"Berikanlah kepada Kaisar apa yang wajib kamu berikan kepada Kaisar dan kepada Allah apa yang wajib kamu berikan kepada Allah." (Markus 12:17)
Gereja mengatur ranah spiritual melalui Hukum Kanon; Negara mengatur kehidupan sipil melalui hukum sekuler.
Konflik muncul hanya ketika hukum negara memaksakan tindakan yang bertentangan dengan hati nurani agama---dalam hal ini pembangkangan sipil dapat dibenarkan secara moral.
Di sini, hukum negara mungkin diutamakan dalam masalah sipil, tetapi tidak dalam masalah moral atau hati nurani spiritual.
Supremasi Hukum Keagamaan (misalnya, tradisi teokratis)
Di negara-negara teokratis atau konfesional (misalnya, Kota Vatican), Hukum Ilahi adalah hukum negara. Hukum negara harus selaras dengan hukum agama, bukan mengesampingkannya. Dalam kasus semacam itu, Hukum Ilahi adalah yang tertinggi dan tidak dapat diabaikan.
Demokrasi Liberal Modern
Di sebagian besar demokrasi sekuler modern, hukum negara mengikat semua warga negara, terlepas dari kepercayaan agamanya.
Hukum Kanon hanya berlaku di dalam Gereja, bagi para pastor dan anggotanya dalam hal-hal rohani.
Konflik dapat muncul (misalnya, mengenai pernikahan, etika medis, pendidikan), yang mengarah pada perdebatan tentang perlindungan hati nurani, kebebasan beragama, dan pembangkangan sipil.
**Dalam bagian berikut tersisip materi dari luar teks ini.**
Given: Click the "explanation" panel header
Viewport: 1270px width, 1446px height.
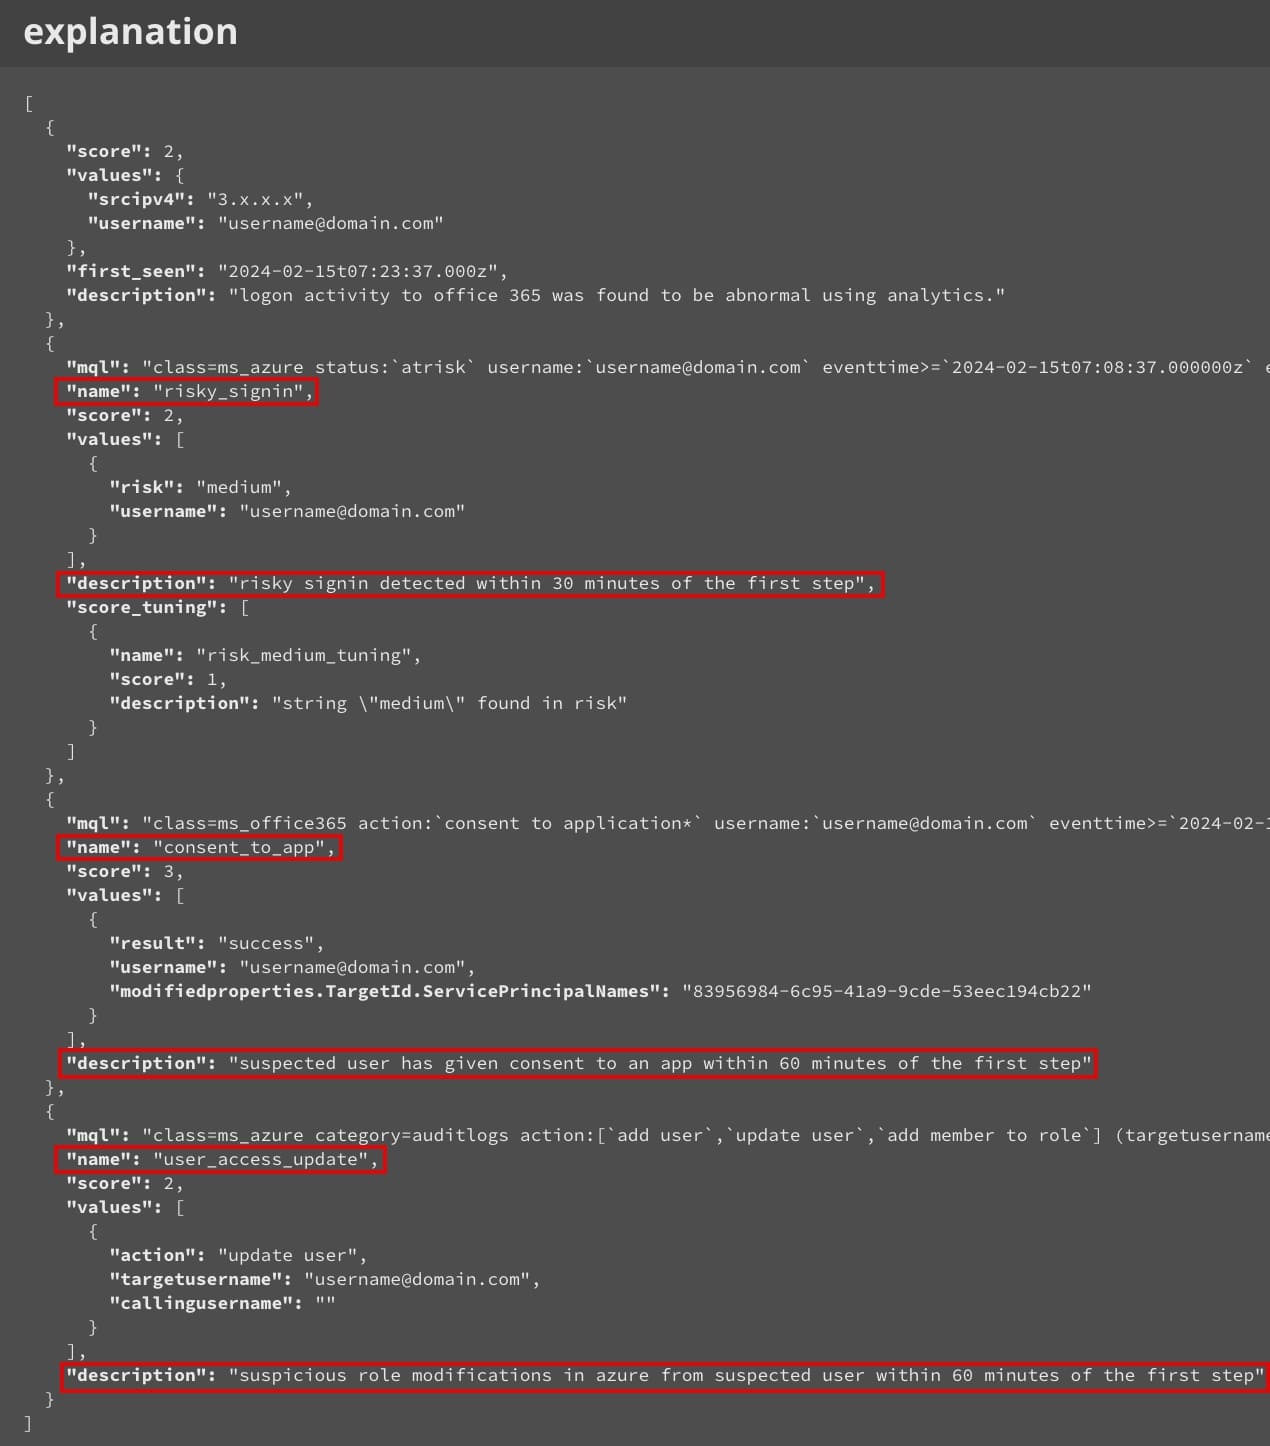Looking at the screenshot, I should tap(131, 32).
Dari sudut pandang filosofis, apakah "umumnya dapat diterima" bahwa hukum buatan manusia merendahkan Hukum Ilahi sepenuhnya bergantung pada apa yang setiap orang yakini tentang sumber otoritas moral, yaitu:
- Jika Tuhan adalah pembuat undang-undang moral tertinggi, tidak ada negara yang berhak mengesampingkan Hukum Ilahi.
- Jika negara adalah otoritas hukum tertinggi, maka Hukum Ilahi adalah masalah pribadi kecuali dikodifikasi.